Monitoring Software: Six Beyond Big Brother Uses
Not only privacy advocates, but plenty of IT admins view enterprise-based monitoring software's chief role as checking to see if employees are spending company time looking at Web sites that have nothing to do with your company's mission or sectors.
But in a thought-provoking Computerworld.com piece entitled "Forget Big Brother: seven (actually six, if you don't count employee monitoring) uses for monitoring software you need to kno about, Bert Latamore interviews the American Association of Airport Executives' senior vp of information systems Patrick Osborne about other uses for monitoring software besides what I call "big brothering."
Osborne is a busy guy. He runs three networks- one, a background-checker for the Feds, who want to vette aviation workers for criminal and terrorist links; another network for coordination of training systems at airports throughout the world; and the third for internal management of communications links for the 80-member association staff.

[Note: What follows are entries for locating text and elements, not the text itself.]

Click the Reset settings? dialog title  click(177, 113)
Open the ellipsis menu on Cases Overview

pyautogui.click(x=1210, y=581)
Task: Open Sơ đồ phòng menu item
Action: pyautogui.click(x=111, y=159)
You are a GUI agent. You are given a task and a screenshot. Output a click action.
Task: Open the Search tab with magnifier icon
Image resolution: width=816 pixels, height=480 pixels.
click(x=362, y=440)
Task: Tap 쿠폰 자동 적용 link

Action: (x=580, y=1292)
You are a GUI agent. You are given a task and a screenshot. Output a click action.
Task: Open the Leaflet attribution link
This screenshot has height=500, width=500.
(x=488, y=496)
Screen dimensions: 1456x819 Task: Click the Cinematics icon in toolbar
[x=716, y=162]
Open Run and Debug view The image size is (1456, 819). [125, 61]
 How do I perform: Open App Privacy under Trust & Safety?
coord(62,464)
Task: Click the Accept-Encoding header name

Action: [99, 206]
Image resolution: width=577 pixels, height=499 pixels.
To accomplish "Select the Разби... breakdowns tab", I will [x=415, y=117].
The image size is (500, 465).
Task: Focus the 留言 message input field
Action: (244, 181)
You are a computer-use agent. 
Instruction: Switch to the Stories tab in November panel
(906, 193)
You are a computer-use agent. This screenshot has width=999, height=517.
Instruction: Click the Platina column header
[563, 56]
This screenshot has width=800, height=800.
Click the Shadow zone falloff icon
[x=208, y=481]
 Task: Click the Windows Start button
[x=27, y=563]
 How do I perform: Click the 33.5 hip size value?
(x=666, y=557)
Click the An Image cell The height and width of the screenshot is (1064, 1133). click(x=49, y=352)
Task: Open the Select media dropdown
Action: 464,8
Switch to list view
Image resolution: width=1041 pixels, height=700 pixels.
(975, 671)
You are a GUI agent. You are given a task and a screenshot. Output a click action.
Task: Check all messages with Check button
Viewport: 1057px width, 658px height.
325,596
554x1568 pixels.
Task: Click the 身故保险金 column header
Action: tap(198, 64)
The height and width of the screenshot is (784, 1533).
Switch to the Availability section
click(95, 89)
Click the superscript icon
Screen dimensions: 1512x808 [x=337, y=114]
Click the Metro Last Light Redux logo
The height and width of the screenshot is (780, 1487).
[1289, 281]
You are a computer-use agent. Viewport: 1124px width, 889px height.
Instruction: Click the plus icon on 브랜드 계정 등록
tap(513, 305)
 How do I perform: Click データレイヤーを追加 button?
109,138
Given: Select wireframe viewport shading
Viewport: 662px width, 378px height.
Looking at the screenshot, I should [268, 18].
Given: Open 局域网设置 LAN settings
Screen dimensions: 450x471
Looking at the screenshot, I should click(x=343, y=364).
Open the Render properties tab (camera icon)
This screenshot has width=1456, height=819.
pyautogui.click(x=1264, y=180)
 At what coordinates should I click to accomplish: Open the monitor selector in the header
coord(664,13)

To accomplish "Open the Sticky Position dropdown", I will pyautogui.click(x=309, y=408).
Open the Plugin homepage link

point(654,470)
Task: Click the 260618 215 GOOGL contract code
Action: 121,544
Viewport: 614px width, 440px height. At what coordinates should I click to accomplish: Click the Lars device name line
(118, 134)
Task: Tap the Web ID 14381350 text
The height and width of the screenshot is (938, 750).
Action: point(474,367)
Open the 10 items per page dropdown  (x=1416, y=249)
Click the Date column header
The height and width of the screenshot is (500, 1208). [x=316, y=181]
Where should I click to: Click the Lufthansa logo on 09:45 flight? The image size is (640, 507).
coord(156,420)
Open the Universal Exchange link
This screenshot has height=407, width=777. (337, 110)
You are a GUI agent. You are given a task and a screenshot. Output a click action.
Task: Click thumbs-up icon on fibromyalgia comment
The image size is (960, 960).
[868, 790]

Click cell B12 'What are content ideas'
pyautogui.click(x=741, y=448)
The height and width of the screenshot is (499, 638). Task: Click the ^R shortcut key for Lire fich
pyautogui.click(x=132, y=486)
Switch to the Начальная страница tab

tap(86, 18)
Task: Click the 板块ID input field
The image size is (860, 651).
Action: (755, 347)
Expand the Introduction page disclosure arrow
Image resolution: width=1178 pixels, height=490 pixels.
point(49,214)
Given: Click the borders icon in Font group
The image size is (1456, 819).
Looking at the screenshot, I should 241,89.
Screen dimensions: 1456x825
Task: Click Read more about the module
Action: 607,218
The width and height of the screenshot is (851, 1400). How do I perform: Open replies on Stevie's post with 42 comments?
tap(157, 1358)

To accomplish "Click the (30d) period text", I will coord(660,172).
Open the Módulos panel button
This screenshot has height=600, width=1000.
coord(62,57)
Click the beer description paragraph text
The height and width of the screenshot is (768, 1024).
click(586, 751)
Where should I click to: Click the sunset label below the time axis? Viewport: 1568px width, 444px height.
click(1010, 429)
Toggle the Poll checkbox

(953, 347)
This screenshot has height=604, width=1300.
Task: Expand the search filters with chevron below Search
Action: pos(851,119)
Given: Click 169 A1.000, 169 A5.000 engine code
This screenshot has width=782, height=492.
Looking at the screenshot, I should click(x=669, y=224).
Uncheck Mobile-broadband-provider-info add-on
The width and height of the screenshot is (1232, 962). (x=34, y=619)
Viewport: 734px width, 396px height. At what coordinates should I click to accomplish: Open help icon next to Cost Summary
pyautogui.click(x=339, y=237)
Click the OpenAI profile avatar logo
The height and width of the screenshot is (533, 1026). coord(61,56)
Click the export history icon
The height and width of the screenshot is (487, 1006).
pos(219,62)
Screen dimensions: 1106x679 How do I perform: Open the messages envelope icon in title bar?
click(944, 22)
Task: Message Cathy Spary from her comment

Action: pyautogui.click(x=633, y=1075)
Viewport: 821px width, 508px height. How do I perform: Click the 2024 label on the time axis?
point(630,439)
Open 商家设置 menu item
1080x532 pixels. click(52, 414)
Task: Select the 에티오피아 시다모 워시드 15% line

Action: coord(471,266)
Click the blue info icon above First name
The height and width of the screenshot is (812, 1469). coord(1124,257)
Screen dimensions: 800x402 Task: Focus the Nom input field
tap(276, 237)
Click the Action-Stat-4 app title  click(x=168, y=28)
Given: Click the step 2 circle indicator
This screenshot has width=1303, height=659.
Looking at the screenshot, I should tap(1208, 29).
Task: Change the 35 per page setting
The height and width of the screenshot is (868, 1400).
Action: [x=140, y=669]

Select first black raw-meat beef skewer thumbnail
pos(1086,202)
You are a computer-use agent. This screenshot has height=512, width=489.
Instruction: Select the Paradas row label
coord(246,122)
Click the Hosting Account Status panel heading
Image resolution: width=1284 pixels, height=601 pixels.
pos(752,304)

Osborne (a historic name in computing if you've been around as long as I have, but no relation) uses ETelemetry Metron software.
Here's the six "other" uses Osborne cites for the monitoring software he uses:
Aggregating traffic data for smoother traffic levels;
Heading off problems by performing more detailed traffic analysis;
Identifying scheduling problems by tracking usage by time of day;
Finding underused components, for possible removal if the underuse becomes endemic;
Chargebacks, which can be informed by a summary of usage per department;, and
Justifying budget requests for infrastructure improvements. Examples: a new switch or server.